September 30, 2016 4 min read

Consumers are "cutting the cord" with cable companies in favor of video streaming services with increasing regularity, but in Pasadena, and perhaps many other cities, they still will not be able to avoid the taxman.

Pasadena Finance Director Matthew Hawkesworth made a ruling last week that video games and streaming services similar to cable — such as Netflix, Hulu and HBO Go — will be subject to the city's 9.4 percent utility user tax for cable TV beginning Jan. 1.

At least 45 other cities — including San Bernardino, Glendale, Santa Monica, Culver City and Pico Rivera — have been advised by MuniServices, a company that provides revenue recovery consulting and administrative services to local governments, that they can impose their existing cable taxes on video streaming services as well. These cities' UUT rates range from 4.5 to 11 percent.

About 146 California cities and four counties — which is approximately 30 percent of the state's municipalities, but which cover roughly half the state's population — have a UUT, according to UUTs are most commonly levied on telephone, electricity and gas services, a July 2015 analysis from revealed, although a little more than half of local governments with UUTs — covering roughly 20 percent of California residents — apply them to cable television and water services as well, and a small number impose them on sewer and garbage services.
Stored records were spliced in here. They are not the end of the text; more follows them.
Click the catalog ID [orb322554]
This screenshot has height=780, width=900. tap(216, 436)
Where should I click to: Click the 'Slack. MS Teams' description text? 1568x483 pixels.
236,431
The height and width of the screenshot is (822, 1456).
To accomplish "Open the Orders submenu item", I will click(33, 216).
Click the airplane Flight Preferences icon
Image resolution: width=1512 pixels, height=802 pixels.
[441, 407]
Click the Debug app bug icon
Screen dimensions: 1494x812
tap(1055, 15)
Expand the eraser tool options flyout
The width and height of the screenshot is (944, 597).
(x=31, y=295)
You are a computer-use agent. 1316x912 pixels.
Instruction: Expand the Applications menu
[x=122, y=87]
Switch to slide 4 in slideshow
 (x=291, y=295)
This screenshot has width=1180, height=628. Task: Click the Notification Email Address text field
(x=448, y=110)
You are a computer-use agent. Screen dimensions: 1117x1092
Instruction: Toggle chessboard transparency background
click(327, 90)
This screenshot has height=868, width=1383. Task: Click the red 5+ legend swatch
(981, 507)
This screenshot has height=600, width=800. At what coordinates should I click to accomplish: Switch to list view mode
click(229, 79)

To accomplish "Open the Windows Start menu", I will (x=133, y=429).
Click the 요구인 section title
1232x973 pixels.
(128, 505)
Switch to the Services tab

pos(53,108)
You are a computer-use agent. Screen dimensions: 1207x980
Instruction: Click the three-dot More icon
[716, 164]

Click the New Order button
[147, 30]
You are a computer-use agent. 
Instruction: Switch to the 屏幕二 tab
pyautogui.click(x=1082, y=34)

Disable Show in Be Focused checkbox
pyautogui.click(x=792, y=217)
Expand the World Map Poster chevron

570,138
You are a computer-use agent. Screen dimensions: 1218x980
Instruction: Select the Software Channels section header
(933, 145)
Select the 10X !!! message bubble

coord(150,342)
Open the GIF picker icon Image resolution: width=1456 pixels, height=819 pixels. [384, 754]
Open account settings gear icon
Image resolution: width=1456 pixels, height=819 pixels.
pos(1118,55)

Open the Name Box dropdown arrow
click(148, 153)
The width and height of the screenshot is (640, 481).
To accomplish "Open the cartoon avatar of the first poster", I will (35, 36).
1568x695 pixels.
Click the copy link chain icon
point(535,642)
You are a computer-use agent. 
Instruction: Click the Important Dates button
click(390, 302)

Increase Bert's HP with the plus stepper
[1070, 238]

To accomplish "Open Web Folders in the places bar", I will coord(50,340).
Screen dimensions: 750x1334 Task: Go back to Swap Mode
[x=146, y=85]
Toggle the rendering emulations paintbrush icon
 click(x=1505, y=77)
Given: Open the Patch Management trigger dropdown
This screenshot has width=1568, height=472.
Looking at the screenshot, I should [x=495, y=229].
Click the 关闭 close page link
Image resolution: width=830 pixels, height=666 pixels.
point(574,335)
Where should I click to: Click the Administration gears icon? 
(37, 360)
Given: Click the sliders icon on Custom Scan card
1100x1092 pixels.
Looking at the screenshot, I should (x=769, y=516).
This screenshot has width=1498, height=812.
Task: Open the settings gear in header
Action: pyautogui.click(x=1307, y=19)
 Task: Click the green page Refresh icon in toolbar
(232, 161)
These taxes generate a total of nearly $2 billion in revenue per year statewide.

The tax is "very suspect," according to John Coupal, president of the Howard Jarvis Taxpayers Association. "We will be taking a very close look at this," Coupal told the Pasadena Star-News. "If we determine this is an extension of an existing tax, then under the [state] Constitution, they need voter approval. They can put as much lipstick on this pig as they want, but the pig is still a tax increase."

There was also dissent on the Pasadena City Council. "Cable has been a hardship for many families and now we're going to add a hardship to them," Councilman Tyron Hampton asserted to the Star-News. "Next we'll be taxing you for streaming music on Pandora. This is ridiculous."

Perhaps he shouldn't give the city any ideas.

The city is unapologetic about its decision, however. "There are a lot of things that are done through the internet that are taxed," Hawkesworth, the city's finance director, told the Star-News. "Pasadena isn't unique in this. There are many, many cities considering it."

Indeed, such taxes are already imposed in Minnesota, Chicago and Canada, and Pasadena looks to set an example in California.

But, as your mother may have told you when you were young, just because others are doing something doesn't make it right.

Utility user taxes are just another excuse for local government money grabs. They are simply one more way for the government to fund services that should be financed through more traditional revenue streams. Rather than seeking more creative ways to pick taxpayers' pockets, local governments should focus more on providing their core, highest-priority services at the highest quality for the lowest cost.